일부 실시양태에서, 본 발명의 항-PCSK9 항체 또는 항원 결합 분자는 고콜레스테롤혈증 또는 트리글리세리드혈증을 유도하는 약리 작용제를 포함하는 키트로 제공된다. 예를 들어, 제2 약리 작용제는 프로테아제 억제제, 예를 들어 사퀴나비르, 리토나비르, 인디나비르, 넬피나비르, 암프레나비르, 로피나비르, 아타자나비르, 포삼프레나비르, 티프라나비르, 다루나비르, 아바카비르-라미부딘-지도부딘 (트리지비르)일 수 있다. 일부 실시양태에서, 제2 약리 작용제는 타크롤리무스이다.
실시예
하기 실시예는 예시하기 위해 제공되며, 청구된 본 발명을 제한하기 위한 것이 아니다.

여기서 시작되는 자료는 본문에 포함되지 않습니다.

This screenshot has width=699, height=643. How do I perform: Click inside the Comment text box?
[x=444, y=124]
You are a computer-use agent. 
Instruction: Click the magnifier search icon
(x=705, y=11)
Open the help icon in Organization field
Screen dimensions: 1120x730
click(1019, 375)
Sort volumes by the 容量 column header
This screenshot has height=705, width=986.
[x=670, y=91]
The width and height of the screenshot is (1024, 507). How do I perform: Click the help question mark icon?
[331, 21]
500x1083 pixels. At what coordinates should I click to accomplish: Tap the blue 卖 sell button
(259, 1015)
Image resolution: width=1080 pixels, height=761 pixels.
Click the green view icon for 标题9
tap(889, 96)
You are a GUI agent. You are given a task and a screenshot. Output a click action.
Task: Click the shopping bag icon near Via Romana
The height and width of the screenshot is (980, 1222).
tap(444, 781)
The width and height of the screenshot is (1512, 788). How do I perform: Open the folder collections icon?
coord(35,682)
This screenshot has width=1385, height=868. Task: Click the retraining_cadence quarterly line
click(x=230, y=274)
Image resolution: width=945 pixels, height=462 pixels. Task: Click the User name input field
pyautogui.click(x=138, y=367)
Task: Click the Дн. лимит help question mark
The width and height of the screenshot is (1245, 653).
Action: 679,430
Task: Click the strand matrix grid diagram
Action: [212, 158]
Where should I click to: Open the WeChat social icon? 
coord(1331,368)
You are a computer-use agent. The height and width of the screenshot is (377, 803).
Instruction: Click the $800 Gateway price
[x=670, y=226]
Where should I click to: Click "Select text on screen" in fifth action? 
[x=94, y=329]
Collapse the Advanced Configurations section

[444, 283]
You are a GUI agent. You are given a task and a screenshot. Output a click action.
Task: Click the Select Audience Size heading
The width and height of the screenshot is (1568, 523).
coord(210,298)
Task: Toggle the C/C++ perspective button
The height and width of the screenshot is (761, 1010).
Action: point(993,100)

실시예 1: Pcsk9 길항제 NVPLFU720 의 생성 및 확인
개요
Pcsk9에 대한 기능적 항체 길항제를 생성하는 연구를 수행하였다. 단백질의 His-태그가 부착된 버전에 결합할 수 있는 항체를 분비하는 다중 하이브리도마를 확인하였다. 하이브리도마로부터의 항체를, HepG2 세포 상의 LDL 수용체의 Pcsk9-매개 분해를 억제하여 이들 세포가 LDL 콜레스테롤을 흡수하는 능력을 증가시키는 그의 능력에 의해 측정되는 기능적 길항제 활성에 대해 평가하였다. 강력한 기능적 뮤린 항-인간 Pcsk9 IgG1-카파 모노클로날 항체를 확인하고, NVP-LFU720 (LFU720)으로 지정하였다.
방법
항원 및 다른 단백질
인간 Pcsk9 단백질을 분비하는 안정한 발현 세포주를, HEK293 프리스타일(Freestyle)™ 세포 (인비트로젠; 캘리포니아주 칼스배드)의 형질감염에 의해 생성하였다. 간략하게, 바이오코트(BioCoat) 플라스크 (벡톤 디킨슨) 상에서 부착 모드로 프리스타일™ 배지 (인비트로젠) + 10% 소 태아 혈청 중에서 배양된 세포를, 리포펙타민 2000(Lipofectamine 2000)™ 형질감염 시약, 및 멜리틴 신호 서열, 성숙 Pcsk9 cDNA (aa 31-692) 및 서열의 C-말단의 his6 (서열 57) 태그를 특징으로 하는 재조합 플라스미드 (이.햄프턴(E.Hampton)에 의해 클로닝됨, GNF, NPL 010051)를 사용하여 형질감염시켰다. 형질감염 48시간 후, 배양 배지에 제오신(Zeocin) 100 μg/mL를 첨가함으로써 양성 형질감염체의 선택을 개시하였다. 4주 후, 4개의 Pcsk9-생산 세포의 안정한 세포 풀이 나타났다. 최대 생산자인 풀 4를 프리스타일™ 배지 중에서 혈청-무함유 현탁액 조건에 적응시키고, 후속적으로 대규모 생산을 위해 웨이브(Wave)™ 생물반응기를 사용하여 10-20 L 생산 부피의 규모로 규모를 증가시켰다.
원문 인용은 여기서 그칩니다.